Experts believe that it is better to not wear the ring for the first few weeks of nursing. You will be breastfeeding your child often (10-12 times a day)and it is better to not wear the jewelry to avoid any inconvenience. You can wear it again once your baby stops nursing as often. Some women do not remove the jewelry completely for a few weeks worrying that it would make the hole to grow back together. You do not have to worry about it, but you can simply replace it once a day to be on the safe side.

3. Pick the Right Jewelry

Getting your nipples pierced is one thing and finding the right piece of jewelry to keep the hole open is an entirely different thing. You will have a wide range of jewelry to choose from, but you will be better off picking titanium, niobium, platinum, or surgical stainless steel jewelry. It is also a good idea to wear nickel-free gold jewelry to avoid any allergy risk. When not sure, ask your piercer to help you find the right design that is easy to take in and out while breastfeeding. Rings are usually the easiest to remove, but they can get dislodged while breastfeeding, so be sure to have them removed before nursing.

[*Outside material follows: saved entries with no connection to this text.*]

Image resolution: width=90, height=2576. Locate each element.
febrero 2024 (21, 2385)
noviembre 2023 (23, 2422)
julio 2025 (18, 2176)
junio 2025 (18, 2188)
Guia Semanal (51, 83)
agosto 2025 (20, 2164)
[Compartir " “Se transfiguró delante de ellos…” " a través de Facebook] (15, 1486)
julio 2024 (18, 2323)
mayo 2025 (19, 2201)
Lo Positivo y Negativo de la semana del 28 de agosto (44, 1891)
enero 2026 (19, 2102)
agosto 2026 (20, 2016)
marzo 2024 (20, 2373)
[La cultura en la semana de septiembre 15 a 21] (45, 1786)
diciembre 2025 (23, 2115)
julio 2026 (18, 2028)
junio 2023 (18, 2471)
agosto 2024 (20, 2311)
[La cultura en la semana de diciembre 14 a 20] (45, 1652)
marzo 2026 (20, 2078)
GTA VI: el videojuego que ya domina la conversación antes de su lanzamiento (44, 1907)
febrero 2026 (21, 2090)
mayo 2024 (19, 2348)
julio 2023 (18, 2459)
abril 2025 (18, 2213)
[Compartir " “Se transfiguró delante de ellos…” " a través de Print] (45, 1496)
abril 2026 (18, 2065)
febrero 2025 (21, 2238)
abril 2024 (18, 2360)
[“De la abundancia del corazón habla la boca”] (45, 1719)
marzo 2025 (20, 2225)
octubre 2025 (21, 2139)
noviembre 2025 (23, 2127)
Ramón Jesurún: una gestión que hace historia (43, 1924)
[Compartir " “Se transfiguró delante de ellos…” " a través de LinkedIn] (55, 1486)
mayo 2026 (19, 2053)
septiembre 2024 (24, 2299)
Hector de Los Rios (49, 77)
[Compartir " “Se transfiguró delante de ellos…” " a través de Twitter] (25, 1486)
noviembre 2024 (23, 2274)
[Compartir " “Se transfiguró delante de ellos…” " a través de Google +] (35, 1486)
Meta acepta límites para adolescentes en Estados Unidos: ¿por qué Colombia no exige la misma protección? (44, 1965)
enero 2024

4. Work Closely with Your Doctor

While nursing, you should keep in touch with your healthcare team because you will need their help with so many things from the baby not latching on properly or not feeding as often as they should. You should also ask them how to proceed when you have your nipples pierced. You can also talk to a lactation consultant for advice and they can share the do's and don'ts when breastfeeding with nipple piercings. Be sure to inform your healthcare team about any breastfeeding problems you may be experiencing. You should monitor your baby's growth at the same time to ensure that everything is working just fine.

5. Do Not Stop

If you are really thinking of getting your nipples pierced, know that it does not stop you from breastfeeding. There may be some precautionary measures you have to take, but ensure that you do not stop nursing your baby because your piercings are causing some discomfort. Simply inform your doctor and follow their advice to manage things properly.